Thursday, June 25, 2009

Warm Up. Work Out. Stretch.

Stretching is an important part of your workout. MayoClinic.com notes these benefits of stretching:
  • Increases flexibility to make everything you do easier
  • Increases range of motion to help prevent injuries
  • Improves blood flow to your muscles
  • Releases tension to relieve stress
Oh yes. I would add that it also feels so good.

But when should you stretch?
  1. Before your warm-up
  2. After your warm-up but before your workout
  3. After your workout
If you chose number 3, after your workout, congratulations.

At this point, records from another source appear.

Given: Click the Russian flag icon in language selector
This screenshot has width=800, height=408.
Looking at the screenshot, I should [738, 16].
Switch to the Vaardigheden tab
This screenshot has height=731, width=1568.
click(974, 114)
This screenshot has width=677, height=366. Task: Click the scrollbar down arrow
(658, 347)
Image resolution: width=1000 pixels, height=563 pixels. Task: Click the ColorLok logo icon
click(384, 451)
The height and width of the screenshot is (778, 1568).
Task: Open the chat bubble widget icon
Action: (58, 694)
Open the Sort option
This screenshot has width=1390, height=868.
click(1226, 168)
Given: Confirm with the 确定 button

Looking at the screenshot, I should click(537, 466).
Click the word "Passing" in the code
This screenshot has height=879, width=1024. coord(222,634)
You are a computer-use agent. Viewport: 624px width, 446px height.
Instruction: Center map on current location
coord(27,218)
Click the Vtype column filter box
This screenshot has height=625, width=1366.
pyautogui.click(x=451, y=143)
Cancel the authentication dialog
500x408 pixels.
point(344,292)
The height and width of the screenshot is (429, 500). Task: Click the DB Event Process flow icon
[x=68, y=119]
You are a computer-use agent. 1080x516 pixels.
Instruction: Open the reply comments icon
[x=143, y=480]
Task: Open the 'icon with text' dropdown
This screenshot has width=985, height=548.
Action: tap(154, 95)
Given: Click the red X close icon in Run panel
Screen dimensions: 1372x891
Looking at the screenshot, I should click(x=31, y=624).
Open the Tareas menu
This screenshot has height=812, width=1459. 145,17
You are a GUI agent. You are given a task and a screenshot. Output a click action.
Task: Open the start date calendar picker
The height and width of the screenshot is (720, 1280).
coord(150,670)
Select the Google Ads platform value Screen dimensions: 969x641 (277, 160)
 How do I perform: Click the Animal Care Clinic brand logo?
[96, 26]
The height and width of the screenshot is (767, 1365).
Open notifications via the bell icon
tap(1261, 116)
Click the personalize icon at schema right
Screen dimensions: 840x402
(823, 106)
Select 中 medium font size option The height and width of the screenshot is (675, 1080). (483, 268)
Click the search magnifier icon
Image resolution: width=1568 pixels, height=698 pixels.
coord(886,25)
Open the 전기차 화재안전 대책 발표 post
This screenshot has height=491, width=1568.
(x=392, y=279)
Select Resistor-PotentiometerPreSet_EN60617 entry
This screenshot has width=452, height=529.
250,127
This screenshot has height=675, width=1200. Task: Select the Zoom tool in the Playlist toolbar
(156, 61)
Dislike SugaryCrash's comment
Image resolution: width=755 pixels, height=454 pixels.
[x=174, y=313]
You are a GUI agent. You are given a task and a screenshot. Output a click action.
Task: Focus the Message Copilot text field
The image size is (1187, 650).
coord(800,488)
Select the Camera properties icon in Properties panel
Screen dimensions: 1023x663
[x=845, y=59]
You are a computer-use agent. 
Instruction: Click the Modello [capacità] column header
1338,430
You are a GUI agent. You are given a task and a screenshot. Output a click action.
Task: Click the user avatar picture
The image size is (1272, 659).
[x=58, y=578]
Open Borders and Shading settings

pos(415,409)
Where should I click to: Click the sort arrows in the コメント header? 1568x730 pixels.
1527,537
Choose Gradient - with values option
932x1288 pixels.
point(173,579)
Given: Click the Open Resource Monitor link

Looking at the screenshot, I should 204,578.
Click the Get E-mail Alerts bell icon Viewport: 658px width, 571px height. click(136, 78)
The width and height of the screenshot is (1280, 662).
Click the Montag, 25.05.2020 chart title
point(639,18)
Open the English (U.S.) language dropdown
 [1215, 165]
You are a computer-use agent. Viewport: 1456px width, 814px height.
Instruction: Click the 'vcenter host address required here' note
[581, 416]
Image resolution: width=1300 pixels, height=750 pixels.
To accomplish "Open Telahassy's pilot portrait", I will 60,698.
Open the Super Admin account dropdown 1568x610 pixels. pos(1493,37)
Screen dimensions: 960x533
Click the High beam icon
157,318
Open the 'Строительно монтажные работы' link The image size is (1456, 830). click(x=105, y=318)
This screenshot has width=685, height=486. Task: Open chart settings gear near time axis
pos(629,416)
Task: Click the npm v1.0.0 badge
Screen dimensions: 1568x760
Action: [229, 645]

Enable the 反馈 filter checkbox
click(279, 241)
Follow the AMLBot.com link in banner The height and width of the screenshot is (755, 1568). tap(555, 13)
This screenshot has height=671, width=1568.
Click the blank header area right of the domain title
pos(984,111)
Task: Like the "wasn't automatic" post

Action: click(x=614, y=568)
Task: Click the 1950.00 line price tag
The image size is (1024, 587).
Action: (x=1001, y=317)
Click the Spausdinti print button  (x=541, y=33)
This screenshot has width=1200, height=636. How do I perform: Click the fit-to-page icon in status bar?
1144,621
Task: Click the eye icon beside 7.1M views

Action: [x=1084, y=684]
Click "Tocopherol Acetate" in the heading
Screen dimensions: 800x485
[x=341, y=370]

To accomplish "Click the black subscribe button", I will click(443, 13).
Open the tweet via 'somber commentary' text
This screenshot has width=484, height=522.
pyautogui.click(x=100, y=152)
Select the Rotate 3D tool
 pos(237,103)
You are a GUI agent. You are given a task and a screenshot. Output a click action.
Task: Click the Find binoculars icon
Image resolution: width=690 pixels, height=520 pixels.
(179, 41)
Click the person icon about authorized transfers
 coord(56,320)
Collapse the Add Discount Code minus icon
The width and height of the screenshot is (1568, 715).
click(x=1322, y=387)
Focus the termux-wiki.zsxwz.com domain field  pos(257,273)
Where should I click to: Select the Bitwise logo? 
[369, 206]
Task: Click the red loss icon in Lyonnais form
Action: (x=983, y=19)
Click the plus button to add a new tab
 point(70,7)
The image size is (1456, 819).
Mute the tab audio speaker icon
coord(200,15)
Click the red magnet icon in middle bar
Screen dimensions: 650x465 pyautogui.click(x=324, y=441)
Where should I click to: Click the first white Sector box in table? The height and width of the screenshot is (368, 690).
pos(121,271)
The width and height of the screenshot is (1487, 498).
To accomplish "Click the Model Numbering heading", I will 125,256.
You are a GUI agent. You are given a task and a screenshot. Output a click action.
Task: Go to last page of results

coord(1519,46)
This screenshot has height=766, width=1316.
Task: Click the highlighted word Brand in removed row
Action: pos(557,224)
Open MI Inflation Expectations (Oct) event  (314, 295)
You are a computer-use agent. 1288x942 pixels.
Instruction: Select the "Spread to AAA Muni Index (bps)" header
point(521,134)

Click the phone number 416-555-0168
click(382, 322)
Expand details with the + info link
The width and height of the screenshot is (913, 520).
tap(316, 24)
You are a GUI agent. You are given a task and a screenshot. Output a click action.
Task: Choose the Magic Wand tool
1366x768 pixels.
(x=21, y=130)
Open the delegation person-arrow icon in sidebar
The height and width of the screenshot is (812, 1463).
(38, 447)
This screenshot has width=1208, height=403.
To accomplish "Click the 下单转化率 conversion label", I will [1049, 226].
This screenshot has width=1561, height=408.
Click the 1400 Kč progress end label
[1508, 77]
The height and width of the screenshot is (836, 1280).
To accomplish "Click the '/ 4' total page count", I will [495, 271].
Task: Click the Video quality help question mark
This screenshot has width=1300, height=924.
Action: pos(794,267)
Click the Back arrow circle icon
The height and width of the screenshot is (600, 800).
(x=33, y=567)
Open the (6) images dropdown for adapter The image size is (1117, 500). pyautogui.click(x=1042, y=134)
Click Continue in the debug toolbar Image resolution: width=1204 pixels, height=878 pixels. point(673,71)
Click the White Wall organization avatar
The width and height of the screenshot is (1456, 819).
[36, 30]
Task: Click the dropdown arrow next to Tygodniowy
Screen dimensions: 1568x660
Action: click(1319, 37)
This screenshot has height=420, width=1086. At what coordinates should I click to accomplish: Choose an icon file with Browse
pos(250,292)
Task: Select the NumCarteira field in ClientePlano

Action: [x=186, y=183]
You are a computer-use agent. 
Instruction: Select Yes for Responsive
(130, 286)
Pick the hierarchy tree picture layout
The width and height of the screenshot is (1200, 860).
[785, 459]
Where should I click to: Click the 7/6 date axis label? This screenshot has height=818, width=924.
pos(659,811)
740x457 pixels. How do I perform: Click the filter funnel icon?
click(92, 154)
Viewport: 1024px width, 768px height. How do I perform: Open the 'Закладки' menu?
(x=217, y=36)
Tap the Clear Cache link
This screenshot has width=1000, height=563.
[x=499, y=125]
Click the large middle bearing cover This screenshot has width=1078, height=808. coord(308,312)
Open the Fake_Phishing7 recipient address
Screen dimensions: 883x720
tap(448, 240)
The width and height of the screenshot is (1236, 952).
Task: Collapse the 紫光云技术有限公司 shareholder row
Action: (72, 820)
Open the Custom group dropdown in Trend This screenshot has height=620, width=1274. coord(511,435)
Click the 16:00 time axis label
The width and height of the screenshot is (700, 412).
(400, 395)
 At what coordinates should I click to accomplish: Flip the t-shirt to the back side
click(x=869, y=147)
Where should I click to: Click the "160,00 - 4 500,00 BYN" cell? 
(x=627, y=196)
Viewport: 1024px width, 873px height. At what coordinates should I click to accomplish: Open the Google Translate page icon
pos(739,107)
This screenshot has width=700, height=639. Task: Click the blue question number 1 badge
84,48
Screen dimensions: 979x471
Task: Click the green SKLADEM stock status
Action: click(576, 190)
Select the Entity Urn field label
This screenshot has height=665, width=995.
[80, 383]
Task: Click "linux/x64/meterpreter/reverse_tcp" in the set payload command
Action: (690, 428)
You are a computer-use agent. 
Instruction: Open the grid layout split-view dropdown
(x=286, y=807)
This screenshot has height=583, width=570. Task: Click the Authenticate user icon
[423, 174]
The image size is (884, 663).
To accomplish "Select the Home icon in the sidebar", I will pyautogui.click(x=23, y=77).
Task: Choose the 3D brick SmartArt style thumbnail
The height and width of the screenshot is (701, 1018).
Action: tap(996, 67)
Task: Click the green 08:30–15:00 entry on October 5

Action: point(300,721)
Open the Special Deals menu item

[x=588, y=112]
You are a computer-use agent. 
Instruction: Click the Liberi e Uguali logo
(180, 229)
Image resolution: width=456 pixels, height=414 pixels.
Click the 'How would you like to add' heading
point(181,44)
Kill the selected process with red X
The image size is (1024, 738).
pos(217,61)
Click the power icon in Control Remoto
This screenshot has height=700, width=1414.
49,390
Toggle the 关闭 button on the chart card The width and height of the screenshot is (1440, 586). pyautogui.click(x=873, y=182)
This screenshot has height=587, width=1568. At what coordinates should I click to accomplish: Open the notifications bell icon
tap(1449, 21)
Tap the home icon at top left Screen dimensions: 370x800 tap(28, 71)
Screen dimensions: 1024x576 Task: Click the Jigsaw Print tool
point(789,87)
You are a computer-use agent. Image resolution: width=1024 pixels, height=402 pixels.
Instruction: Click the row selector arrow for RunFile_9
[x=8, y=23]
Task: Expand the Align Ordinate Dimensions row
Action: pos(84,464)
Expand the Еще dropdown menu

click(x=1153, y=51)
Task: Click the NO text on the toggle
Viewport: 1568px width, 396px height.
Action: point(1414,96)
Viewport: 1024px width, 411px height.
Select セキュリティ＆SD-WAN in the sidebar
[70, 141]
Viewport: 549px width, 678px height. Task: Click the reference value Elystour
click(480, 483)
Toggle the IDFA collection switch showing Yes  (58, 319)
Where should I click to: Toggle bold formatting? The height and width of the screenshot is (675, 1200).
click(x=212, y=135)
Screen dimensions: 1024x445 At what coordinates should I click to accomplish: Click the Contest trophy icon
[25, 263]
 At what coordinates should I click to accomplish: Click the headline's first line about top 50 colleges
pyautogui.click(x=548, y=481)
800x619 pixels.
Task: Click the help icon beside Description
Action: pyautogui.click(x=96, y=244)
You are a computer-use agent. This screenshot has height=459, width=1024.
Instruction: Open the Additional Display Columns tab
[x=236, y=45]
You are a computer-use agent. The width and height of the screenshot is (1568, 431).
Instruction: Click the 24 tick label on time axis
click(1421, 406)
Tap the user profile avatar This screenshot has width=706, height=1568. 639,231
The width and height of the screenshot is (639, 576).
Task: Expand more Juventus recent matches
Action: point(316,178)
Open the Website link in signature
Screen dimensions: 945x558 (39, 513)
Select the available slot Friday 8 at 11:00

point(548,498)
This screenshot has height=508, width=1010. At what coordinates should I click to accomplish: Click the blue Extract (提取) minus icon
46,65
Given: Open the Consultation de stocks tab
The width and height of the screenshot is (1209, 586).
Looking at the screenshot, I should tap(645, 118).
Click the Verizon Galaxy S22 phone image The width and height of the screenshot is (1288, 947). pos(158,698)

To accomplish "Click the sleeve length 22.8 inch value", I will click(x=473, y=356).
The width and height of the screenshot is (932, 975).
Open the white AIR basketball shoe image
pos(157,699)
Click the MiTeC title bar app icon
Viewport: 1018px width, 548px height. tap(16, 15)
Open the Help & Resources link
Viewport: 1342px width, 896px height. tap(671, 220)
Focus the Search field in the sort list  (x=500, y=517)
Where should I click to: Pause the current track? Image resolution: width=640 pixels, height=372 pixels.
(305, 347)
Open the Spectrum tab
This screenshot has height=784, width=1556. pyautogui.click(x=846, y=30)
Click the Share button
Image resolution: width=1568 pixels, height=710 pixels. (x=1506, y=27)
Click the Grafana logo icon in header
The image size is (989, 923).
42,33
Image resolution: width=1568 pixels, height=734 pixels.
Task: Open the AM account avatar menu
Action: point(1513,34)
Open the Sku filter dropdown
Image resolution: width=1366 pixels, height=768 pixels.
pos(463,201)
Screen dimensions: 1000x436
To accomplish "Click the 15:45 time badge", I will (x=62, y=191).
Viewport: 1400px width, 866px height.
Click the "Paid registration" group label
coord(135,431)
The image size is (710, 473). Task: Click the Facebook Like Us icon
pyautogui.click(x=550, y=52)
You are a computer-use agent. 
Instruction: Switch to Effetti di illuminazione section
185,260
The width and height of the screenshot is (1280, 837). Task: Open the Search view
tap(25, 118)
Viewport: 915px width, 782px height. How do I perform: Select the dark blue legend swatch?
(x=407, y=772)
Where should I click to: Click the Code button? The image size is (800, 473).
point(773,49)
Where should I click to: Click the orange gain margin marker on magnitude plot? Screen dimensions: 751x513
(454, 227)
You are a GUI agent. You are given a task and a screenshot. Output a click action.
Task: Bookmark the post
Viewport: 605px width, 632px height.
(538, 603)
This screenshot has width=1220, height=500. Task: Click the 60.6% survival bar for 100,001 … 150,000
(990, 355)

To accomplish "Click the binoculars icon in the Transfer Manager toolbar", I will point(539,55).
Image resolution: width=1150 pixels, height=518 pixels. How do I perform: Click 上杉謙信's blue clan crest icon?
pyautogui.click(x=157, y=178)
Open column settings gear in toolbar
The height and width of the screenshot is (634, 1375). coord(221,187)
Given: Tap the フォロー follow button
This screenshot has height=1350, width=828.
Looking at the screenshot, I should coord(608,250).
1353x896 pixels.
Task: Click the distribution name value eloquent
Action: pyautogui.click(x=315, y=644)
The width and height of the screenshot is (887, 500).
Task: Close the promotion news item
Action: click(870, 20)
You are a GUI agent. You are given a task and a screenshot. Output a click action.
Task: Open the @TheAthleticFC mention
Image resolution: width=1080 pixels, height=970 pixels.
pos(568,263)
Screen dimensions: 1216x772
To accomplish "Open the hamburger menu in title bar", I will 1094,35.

One mistake that many novices make (and experienced exercisers) is to stretch while the muscles are cold. When the muscles are not warmed up, they cannot relax and lengthen. If you try to pull a rubber band beyond its limits, it can snap. You increase the risk that the same thing will happen to your muscles if you try to stretch them out when they are less flexible from being cold. When the muscles have lots of blood flowing in them and are warmed up, they stretch more easily, and you'll get the maximum benefit from your stretching.

It's a myth that you need to stretch before you work out. In fact, some studies have shown that stretching before a physical activity can actually decrease performance.

How should you structure your workouts?

Before your workout. Warm your muscles up with five to 10 minutes of aerobic activity like riding a stationary bike or running on a treadmill before lifting weights. Any aerobic activity is fine. Work to get your heart rate up to a good training level. Almost all the cardio machines at the gym have guides on them showing 65% and 85% of your maximum heart rate based upon your age. Anywhere between these two is fine.

If I don't warm up before my workouts, I feel an injury threatening to come on every time. I especially feel the strain in my shoulder joints. Get your blood flowing to prevent injury.

On days when I do cardio, I do the cardio before my weights. If you choose, you can do a quick warm-up, do your weights and then do your cardio afterwards. I like the first option. To me, it saves a little time, and it seems silly not to do the whole thing since I'm on the machine anyway.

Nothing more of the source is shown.